━━ DATA
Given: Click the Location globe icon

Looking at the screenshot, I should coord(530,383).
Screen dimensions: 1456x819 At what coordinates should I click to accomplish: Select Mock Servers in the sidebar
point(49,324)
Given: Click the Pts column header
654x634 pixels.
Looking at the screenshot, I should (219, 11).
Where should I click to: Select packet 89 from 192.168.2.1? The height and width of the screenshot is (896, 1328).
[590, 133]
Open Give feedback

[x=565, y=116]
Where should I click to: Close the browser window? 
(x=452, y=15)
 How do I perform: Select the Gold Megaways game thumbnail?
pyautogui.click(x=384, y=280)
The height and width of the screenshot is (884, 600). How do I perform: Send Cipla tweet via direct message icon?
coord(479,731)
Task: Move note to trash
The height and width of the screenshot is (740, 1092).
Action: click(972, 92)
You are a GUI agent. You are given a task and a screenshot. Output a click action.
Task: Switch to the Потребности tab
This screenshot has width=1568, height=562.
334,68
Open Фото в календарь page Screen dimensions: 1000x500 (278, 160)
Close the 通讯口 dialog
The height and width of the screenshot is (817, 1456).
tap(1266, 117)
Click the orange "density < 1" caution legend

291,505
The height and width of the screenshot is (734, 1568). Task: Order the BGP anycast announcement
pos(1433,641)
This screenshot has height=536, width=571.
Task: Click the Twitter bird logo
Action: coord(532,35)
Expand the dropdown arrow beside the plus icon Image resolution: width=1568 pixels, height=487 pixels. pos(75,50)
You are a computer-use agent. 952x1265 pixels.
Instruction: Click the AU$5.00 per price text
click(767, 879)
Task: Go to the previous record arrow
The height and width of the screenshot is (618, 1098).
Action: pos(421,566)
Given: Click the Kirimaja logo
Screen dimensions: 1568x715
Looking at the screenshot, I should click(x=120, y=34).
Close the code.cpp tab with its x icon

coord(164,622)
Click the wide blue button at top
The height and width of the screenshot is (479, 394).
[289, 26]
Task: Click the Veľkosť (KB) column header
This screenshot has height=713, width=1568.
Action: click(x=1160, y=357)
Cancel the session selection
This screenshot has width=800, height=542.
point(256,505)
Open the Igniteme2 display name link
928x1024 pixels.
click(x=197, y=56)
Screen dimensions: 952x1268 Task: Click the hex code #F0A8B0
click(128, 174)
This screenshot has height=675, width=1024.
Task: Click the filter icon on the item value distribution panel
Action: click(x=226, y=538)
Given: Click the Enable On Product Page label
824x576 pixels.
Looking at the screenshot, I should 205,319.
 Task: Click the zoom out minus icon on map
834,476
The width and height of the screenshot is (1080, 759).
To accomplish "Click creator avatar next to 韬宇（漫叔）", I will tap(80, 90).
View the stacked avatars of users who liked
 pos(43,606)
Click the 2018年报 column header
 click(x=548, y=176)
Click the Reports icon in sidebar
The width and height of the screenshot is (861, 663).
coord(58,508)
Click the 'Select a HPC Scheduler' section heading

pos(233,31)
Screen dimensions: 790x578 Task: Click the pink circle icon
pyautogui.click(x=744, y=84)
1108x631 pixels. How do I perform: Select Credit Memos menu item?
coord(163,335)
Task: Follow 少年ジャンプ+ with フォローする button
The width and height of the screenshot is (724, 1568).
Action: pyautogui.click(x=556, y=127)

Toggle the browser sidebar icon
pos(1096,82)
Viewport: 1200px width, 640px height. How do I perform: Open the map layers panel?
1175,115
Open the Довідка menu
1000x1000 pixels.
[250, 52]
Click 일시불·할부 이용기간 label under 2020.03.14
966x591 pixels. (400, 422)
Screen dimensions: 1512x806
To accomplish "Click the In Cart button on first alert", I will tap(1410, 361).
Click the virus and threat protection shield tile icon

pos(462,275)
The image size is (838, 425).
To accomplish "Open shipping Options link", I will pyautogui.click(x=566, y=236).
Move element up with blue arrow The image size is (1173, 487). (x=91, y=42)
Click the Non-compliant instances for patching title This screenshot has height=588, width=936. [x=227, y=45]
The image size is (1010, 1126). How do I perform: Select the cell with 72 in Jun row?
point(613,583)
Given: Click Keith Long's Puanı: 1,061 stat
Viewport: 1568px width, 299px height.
━━━━
# TASK DETAILS
Please say how many lines of the records contain the word "Move", giving the number by itself.

# WRITTEN SOLUTION
2